Code P0420
Last edited by Killabee13; Aug 13, 2020 at 05:35 PM.
https://www.google.com/amp/s/www.car...ld-bank-1/amp/
2) Inspect for the following conditions, which may cause a catalytic converter to degrade:
• An engine misfire
• High engine oil or high coolant consumption
• Retarded spark timing
• A weak or poor spark
• A lean fuel mixture
• A rich fuel mixture
• A damaged oxygen sensor or wiring harness
• The catalyst test may abort if the vehicle falls outside the conditions for running the DTC.
• A catalyst may be temporarily degraded if a fuel with high sulfur content has been used. Drive the vehicle at highway speeds for 10 minutes and retest the converter.
3) Operate the vehicle within the Conditions for Running the DTC.
⇒ If the DTC fails this key cycle, continue with this procedure.

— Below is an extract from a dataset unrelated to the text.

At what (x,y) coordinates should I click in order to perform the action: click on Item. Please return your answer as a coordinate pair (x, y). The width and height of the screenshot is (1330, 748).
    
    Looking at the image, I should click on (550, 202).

4) Inspect the catalytic converter for the following conditions:
• Dents
• A severe discoloration caused by excessive temperatures
• Road damage
• An internal rattle caused by damaged catalyst substrate
• Restrictions
⇒ If a condition is found, replace the catalytic converter.
5) Inspect the exhaust system for the following conditions:
• Leaks
• Physical damage
• Loose or missing hardware
• Properly torqued HO2S
• Restrictions
⇒ If a condition is found, repair the exhaust system.
6) Inspect the post catalyst HO2S for the following conditions:
• A grounded wiring harness
• Damage
⇒ If a condition is found, replace the post catalyst HO2S.
⇒ If no physical condition is detected, replace the catalytic converter.
I'm assuming no mods like headers, etc and has any engine changes been made recently? I am DIY, not a professional ASE mechanic.Keeping it simple = I'd presume it's a precursor to the cat going bad. If/when it does you will see a smoke/material plume from the exhaust.
NPP fuse will not be the issue.
It could be anything above, but you're not getting any other misfire, ect codes and you stated no loss of power, etc. so I wouldn't lean toward something like a harness melted wire, broken wire at the connector, bank 1 injector stuck open/closed (too much/little fuel), etc. Rule out vacuum leak since it's not both banks.
O2s/Catz are fun

If comfortable checking voltages be careful to not jumper/ground the wrong pin(s) or the magic smoke will be released from the ECM. Use test light, or meter only.
Fuse 6 in the under hood box provides the 12V on the solid Pink wiring @ Pin D on all of the HO2s.
Stored, is code that has been set. Pending, for example, is a condition that may take 2 instances of it to set a MIL (check engine light)
They just go bad sometimes regardless of mileage/usage/etc. Defo have it thoroughly checked before committing to such a large expense.





At 52K threw a P0420 and it was a bad cat *&* O2 sensor.
Don't assume it couldn't be both, both do fail w/ nothing to do w/ NPP et al.
Whether dealer or indy shop, those 2 components need to be replaced or code will never clear.